山の中に廃棄された関所があると聞いていたピンティンは、東の道に守りを見つけ、険しいけれど人のいない西道を選びます。
そこへ突然、狼の群れが現れました。
ズイジュが狼たちを引きつけようと前へ飛び出していきます。
ズイジュって本当に迷わないんです。主のために一番に危険へ飛び込む。あの場面はひやっとしました。
でも、その狼の王がなんとピンティンの幼いころの知り合いだった。
父とともに辺境の地を旅していたときに出会った狼だというのです。
狼王は声でほかの狼たちを呼び戻し、事なきを得ました。
ピンティンがズイジュを探して周囲を見回していると、白蘭の将士たちに発見されそうになります。
千鈞一髪のその瞬間、斗笠(とうりがさ)を深くかぶった人影が飛び出してきて将士たちを蹴散らしました。
その体つきが——ベイジェにそっくりだった。
ベイジェ!?と思って前のめりになりましたが、この話の中では正体は明かされないまま終わります。
ピンティンとズイジュはその隙に逃げることができました。
孤高の花 43話の感想まとめ
この回で一番引っかかったのは、耀天公主の「殺」という一言です。
ピンティンのことを「この世で唯一認める女性」と言いながら、次の瞬間には刺客を送る。
矛盾しているようで、実はそこが一番怖い。
好意と排除が同じ温度で並んでいる。耀天公主はそういう人なんだと、改めて思いました。
晋王が血を吐く場面も重かった。
あれだけの権力者が、体だけは正直に衰えていく。ベイジェへの怒りと、もう間に合わないかもしれないという焦りが一気に出てきた感じで、見ていて胸が重くなりました。
ベイジェと将士たちの場面はつかの間だけど温かくて。
命がけでついてくると言ってくれる人たちがいる、それでも深追いせずに市場へ向かうベイジェの軽さが好きです。
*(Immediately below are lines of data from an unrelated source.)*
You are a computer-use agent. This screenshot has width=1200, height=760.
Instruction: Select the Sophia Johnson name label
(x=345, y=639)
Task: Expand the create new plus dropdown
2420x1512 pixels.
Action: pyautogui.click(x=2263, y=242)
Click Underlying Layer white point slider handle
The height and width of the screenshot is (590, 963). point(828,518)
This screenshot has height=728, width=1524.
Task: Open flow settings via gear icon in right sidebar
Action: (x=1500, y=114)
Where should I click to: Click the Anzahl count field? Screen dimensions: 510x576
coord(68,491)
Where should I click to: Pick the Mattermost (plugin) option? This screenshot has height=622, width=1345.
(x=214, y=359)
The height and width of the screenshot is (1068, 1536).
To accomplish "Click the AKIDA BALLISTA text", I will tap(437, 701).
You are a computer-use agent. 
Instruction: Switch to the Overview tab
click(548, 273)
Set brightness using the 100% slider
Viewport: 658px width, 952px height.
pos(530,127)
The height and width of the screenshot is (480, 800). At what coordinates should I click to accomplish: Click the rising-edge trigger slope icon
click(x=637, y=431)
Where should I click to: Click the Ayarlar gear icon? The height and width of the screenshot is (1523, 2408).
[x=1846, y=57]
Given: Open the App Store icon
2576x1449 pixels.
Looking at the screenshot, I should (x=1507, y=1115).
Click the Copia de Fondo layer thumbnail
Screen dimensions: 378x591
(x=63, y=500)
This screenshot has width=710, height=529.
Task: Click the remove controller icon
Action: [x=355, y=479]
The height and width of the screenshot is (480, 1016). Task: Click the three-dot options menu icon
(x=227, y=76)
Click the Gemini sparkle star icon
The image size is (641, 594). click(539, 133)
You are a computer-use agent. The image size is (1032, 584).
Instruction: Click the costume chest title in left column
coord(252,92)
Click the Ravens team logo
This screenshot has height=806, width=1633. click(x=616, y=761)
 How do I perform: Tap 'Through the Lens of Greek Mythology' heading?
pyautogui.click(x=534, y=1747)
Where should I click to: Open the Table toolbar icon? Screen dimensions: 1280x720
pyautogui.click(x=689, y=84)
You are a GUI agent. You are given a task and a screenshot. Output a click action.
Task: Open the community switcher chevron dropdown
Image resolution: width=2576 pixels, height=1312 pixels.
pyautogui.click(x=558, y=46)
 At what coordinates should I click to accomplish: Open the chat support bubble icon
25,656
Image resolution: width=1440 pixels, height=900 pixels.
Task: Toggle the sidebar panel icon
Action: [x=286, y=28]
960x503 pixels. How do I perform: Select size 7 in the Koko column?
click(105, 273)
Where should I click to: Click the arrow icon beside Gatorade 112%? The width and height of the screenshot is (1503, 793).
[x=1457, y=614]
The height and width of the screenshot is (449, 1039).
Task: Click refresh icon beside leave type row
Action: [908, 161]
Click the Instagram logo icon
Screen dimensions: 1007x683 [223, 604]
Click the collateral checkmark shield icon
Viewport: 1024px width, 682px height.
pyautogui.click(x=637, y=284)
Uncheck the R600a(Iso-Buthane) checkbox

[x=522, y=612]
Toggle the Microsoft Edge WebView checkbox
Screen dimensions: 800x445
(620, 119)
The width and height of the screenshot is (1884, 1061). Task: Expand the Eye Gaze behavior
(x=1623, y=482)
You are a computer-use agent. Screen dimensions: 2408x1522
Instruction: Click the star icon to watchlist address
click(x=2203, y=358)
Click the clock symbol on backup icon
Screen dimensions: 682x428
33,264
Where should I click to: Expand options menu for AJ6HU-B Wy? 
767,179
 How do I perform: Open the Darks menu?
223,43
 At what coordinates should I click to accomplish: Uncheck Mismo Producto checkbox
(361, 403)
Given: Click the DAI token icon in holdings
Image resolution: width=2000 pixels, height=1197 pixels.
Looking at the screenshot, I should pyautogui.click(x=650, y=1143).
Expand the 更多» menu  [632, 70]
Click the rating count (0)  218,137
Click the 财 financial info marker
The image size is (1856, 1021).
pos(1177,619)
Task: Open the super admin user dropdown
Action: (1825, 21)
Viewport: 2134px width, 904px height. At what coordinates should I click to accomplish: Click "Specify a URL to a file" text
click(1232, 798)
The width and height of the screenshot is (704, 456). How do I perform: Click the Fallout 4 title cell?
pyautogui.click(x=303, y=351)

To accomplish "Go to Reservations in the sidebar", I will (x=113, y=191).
重くしないところが。
松森山脈の場面は少し不思議な雰囲気でした。
幼いころに知り合った狼王が助けてくれるなんて、ファンタジーっぽいけどこのドラマの世界観にはなじんでいます。ピンティンが父とともに辺境を旅した過去が、こういう形で出てくるとは思っていませんでした。
そして最後の斗笠の人物。
体つきはベイジェそっくりで、でも正体は明かされないまま終わります。
あの登場の仕方がずっと頭に残ります。